От Логинова не укрылось, что его юный коллега нервничает. Старый сыщик (на самом деле он был совсем не стар) усмехнулся и, мысленно прикинув, чем можно отвлечь нетерпеливого юнца, незамедлительно принял решение.
— Да, ночью иногда такое случается… — повторил он раздумчиво. — Вот, к примеру, иду я как-то по улице. Уже после смены, и мыслями, знаешь, вроде уже как дома, то есть почти. Год назад было дело, то есть примерно год назад…
— И что? — решился спросить Опалин, который пока не видел в рассказе ровным счетом ничего интересного.
— Идет навстречу человек и кресло несет. Тяжелое такое кресло, прежних еще времен. И я заинтересовался.

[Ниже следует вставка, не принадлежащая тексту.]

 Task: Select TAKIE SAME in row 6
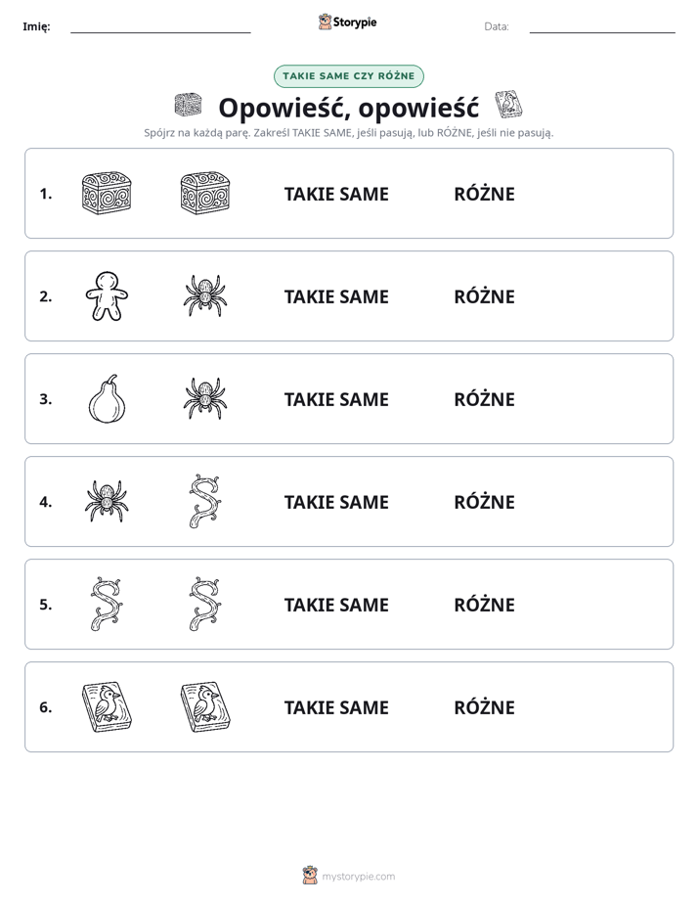(336, 707)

— Потому что он ночью нес кресло?
— Потому что он увидел, что я в форме, и пытался метнуться назад, но кресло ему помешало. Тогда он решил сделать вид, что все в порядке, и хотел быстро проскочить мимо меня. Ну, я и остановил его. Кто вы такой, гражданин, говорю. Предъявите документы и объясните, куда направляетесь с этим предметом мебели. Он стал путаться и бормотать, что кресло его собственное и он несет его в свою квартиру. Так, говорю, значит, вы, гражданин, в отдельной квартире живете? Он на меня глазами сверкнул и говорит — да, свою квартиру имею. И вообще, говорит, нет такого закона, чтобы жить исключительно в коммуналках…
Опалин почесал щеку, но ничего не сказал. У него самого не было даже угла в коммуналке, не говоря уже о комнате.
— А документы не предъявляет, — продолжал Логинов. — Я, говорит, их дома забыл. Ну, раз такое дело, я решил его к нам отвести. Очень уж меня его кресло заинтересовало.
— Почему?
— А потому, — ответил агент, — что он уже сто раз мог бросить кресло и убежать, но упорно за него держался. И имя свое не хотел назвать. Как думаешь, кем он в итоге оказался?
— Ну, — протянул Опалин, припоминая все, что успел узнать в угрозыске о хоть сколько-нибудь похожих случаях, — опытный вор бросил бы кресло и сбежал. А если бы не сбежал, все документы у него были бы в порядке, и имя он назвал бы без запинки. Не настоящее, конечно, но… Короче, ты поймал неопытного вора. Я угадал?
— Ну, в каком-то смысле да, — хмыкнул агент. — Пока я вел его к нам, он совсем растерялся и стал мне сулить деньги, если я его отпущу. Тут я, честно говоря, разозлился и велел ему идти быстрее… А у нас он кинулся в другую крайность и стал всем угрожать. У него знакомые в Моссовете, он этого так не оставит, он честный человек и как его смели задержать из-за какого-то кресла. Он будет жаловаться, он напишет в газеты и не помню куда еще.
— Товарищу Зиновьеву?
— Нет, Рыкову.
— А он пьяный был?
Вопрос Опалина может показаться нелогичным, и тут необходимо сделать маленькое разъяснение. Дело в том, что видный партиец товарищ Рыков, в те годы принадлежавший к когорте вершителей судеб СССР, особенным уважением не пользовался и слыл горьким пьяницей. Мало того, когда в начале 20-х годов начали выпускать водку крепостью в 30 градусов, злые языки немедленно обозвали ее "полурыковкой", потому что товарищ Рыков-де пьет исключительно крепкие 60-градусные напитки.
— Нет, он был трезвый, — ответил Логинов на вопрос своего собеседника о задержанном.
— А как он выглядел?
— Обыкновенно. Лет двадцати пяти на вид, рост около метра семидесяти, волосы светло-русые, ну и глаза. Как у всех, кого берут с поличным. Одет в толстовку и в хорошие брюки, которые шил явно не "Москвошвей", а на ногах — желтые ботинки.
— Нэпман, что ли? — спросил Ваня недоверчиво.
— Ага! Догадался? Он толстовку надел, чтобы внимания не привлекать, а про ботинки забыл. Но это все мы уже потом выяснили. Ты мне лучше расскажи, зачем ему кресло понадобилось.